Lula lidera, mas Flávio transforma o segundo turno em disputa voto a voto
Lula lidera, mas Flávio transforma o segundo turno em disputa voto a voto
O Datafolha entrega duas fotografias da mesma corrida. Na primeira, Lula aparece à frente e vence numericamente todos os adversários testados. Na segunda, Flávio Bolsonaro reduz a distância até transformar um eventual segundo turno numa disputa sem favorito estatístico.
O recorte mais favorável ao governo está nas demais simulações de segundo turno. Lula registra 46% contra 41% de Ronaldo Caiado, abre 48% a 39% sobre Romeu Zema e marca 47% diante dos 38% de Renan Santos. Contra Flávio, porém, a vantagem é de apenas dois pontos: 46% a 44%, um “empate técnico” dentro da margem de erro de dois pontos percentuais. Na rodada anterior, a diferença era de quatro pontos, também no limite da margem.

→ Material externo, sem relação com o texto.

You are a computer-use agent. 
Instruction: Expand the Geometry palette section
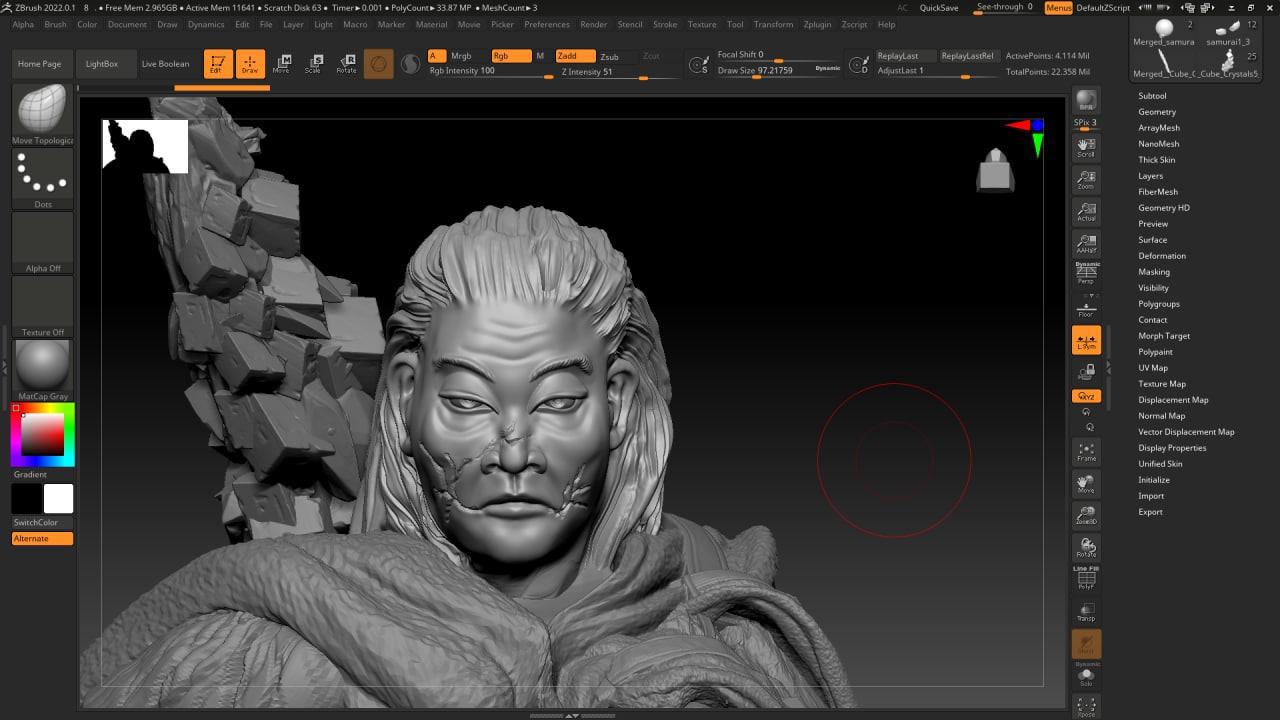pyautogui.click(x=1157, y=112)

Pelo ângulo da oposição, o dado central é justamente a competitividade de Flávio: embora esteja atrás no primeiro turno, ele chega ao confronto direto em condições de igualdade estatística. Lula lidera a etapa inicial com 38%, ante 33% do senador. A rejeição reforça o equilíbrio — 47% afirmam que não votariam em Flávio de jeito nenhum, enquanto 45% dizem o mesmo sobre Lula.

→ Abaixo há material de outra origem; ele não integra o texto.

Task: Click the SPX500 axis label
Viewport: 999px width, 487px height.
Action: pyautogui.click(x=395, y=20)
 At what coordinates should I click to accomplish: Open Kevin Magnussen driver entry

Há ainda um terceiro movimento. Augusto Cury avançou de 2% para 8% e assumiu a terceira colocação, superando Caiado, com 4%, Renan, com 3%, e Zema, com 2%. O salto o deixa “numericamente à frente dos demais”, mas ainda distante dos dois líderes.
Assim, governo e oposição encontram motivos distintos para comemorar: Lula preserva a dianteira e vence todos os cenários apresentados; Flávio mantém 33% no primeiro turno e encosta no segundo. A liderança existe, mas a margem mais importante da disputa desapareceu dentro da margem de erro.